Thursday, January 5, 2012

The Case Of The Cold Fish

From Danny Lee's production company Magnum, 1995's The Case of the Cold Fish is a low budget, low key gem of a film. Directed by Jamie Luk and starring Michael Chow and Michael Wong, it's a very funny take on the fish out of water and buddy cop genres.


When a local man is found murdered in Tai O village, former hot shot SDU trainer Dick Chow (Michael Wong)  is given the case to investigate, joining up with the local police force led by Inspector Cheung (Michael Chow). The sleepy village is ill prepared for policing Hong Kong style and the sparks inevitably fly between cops and villagers alike. Can the former SDU man learn from his seemingly inept and lazy colleague as he blows through Tai O like a hurricane?

The movie begins unpromisingly, none of the characters we are introduced to seem to have any likeability but as the film's running time progresses they become real people, eccentric people, but people all the same. The film's greatest strength is that as the characters grow to like each other so the audience does at the same time, a difficult trick to pull off. Credit goes to the thinly plotted but rich screenplay, Luk's direction and a superb performance from Michael Chow, who carries the the film superbly.

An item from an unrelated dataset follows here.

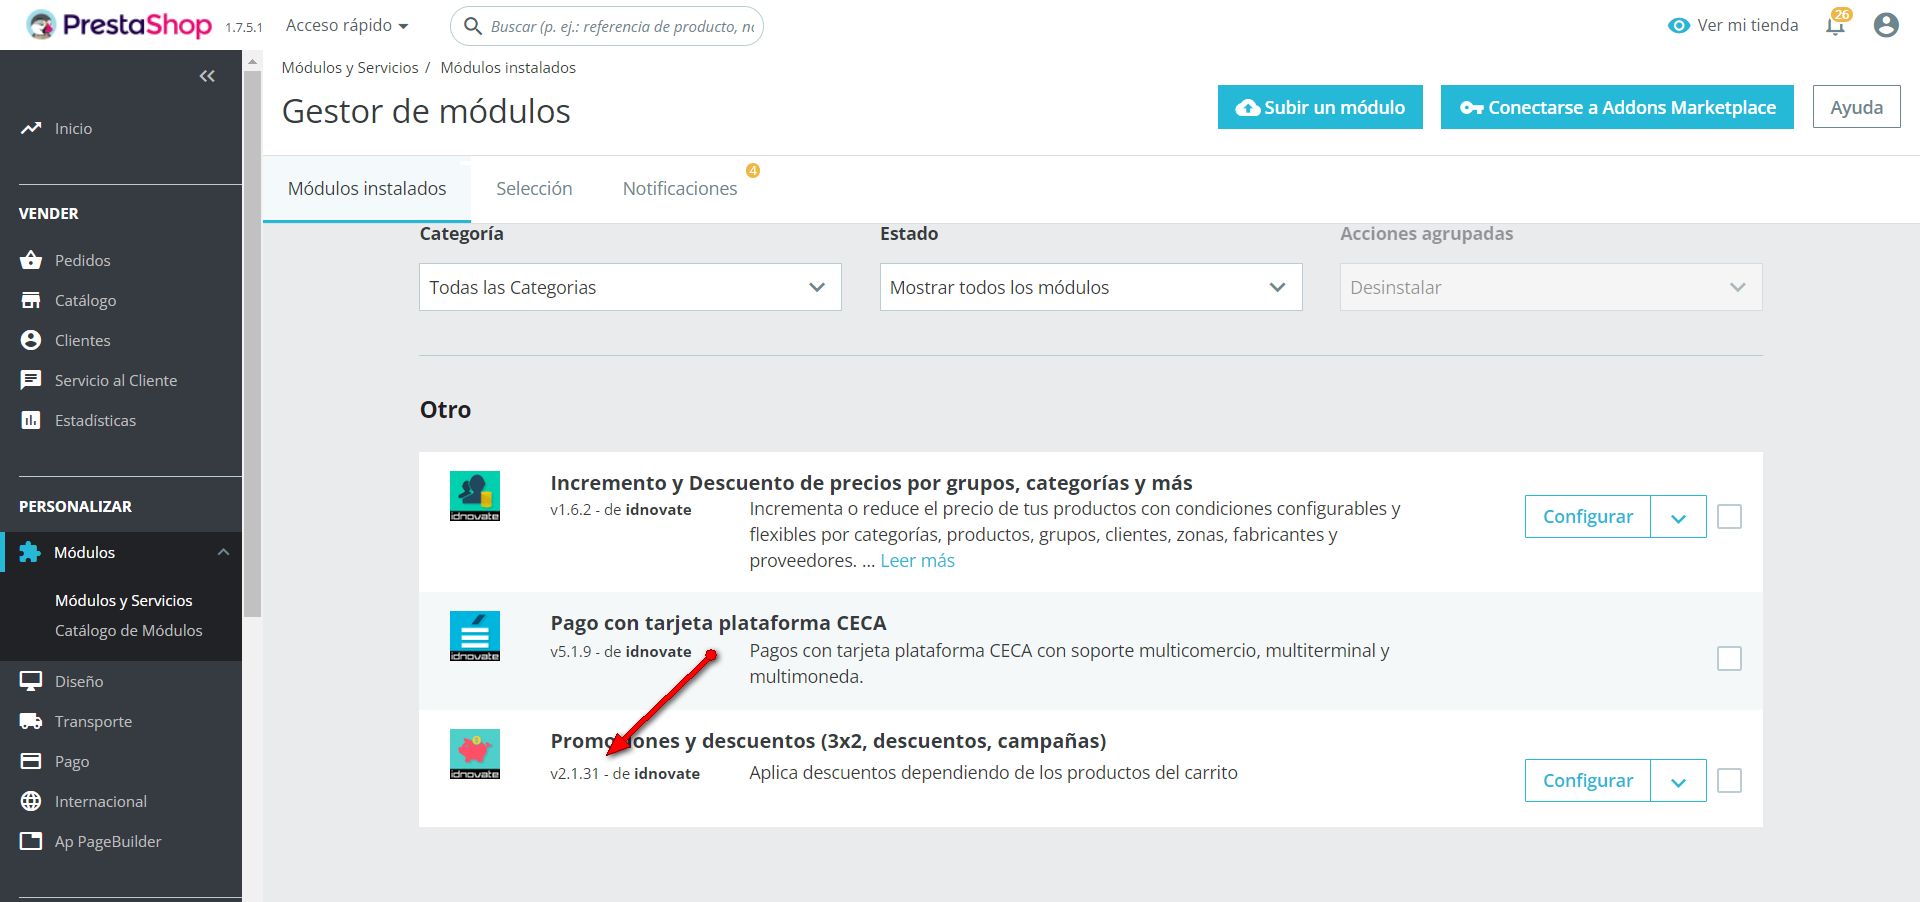The image size is (1920, 902).
Task: Click the Transporte truck icon
Action: (x=31, y=721)
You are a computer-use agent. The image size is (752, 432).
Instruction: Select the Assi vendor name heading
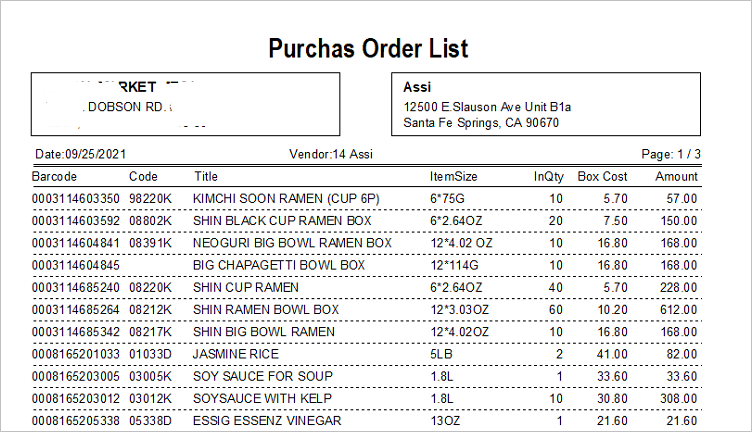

Michael Wong does his best and you can feel the effort he puts in, this role actually suits him and he gets plenty of kudos for being so game as many of the funnies in the film are derived from making fun of him and his Cantonese skills. Shing Fui On has fun not playing a bad guy for a change and his character is named Keanu Reeves! Solid support comes from many of Danny Lee's regulars as the villagers and of course Danny himself cameos as guess what? A cop. As good as the cast is, Tai O is perhaps the real star of The Case of the Cold Fish, Luk makes excellent use of it's tiny streets, narrow alleyways and wonderful scenery.


Relatively little known outside hardcore Hong Kong cinema fans, and it's easy to see why, the film lacks star power and has little in the way of action leading to little commercial appeal. However, the faithful will be rewarded with a minor gem of a film, dense with local flavour and uncompromising in it's desire to cater for the local audience, something that's unfortunately become increasingly rare these days. Huge fun.

3 comments:

Daniel Thomas said...

Sounds good; I always love it when the seemingly perennial bit-players of Hong Kong cinema get lead roles or play against type. And, I love Big Stupid Head: I trust you've seen 'The Blue Jean Monster' with Shing Fui-on as the lead in a demented slice of fun?

The only Jamie Luk film I've seen is 'Robotrix', which didn't inspire me to seek out his other movies, although I always fancied Bomb Disposal Officer Baby Bomb - Anthony Wong and Lau Ching-Wan as less than model cops, working as bomb disposal experts when a mad bomber straps a bomb to a pregnant lady. Sounds like a treat...

Anonymous said...

fwiw, this movie was number one in overseas (USA and Canada) chinese video rental markets for a short period

A hero never dies said...

Dan, Yes, I'm quite partial to a little Shing Fui On, like many HK fans my introduction to him was in The Killer, he had such a distinctive face. I like seeing him in different types of roles rather than always the (great) bad guy.
I need to track Bomb Disposal Officer Baby Bomb down, sounds like a real heap of fun, only in HK!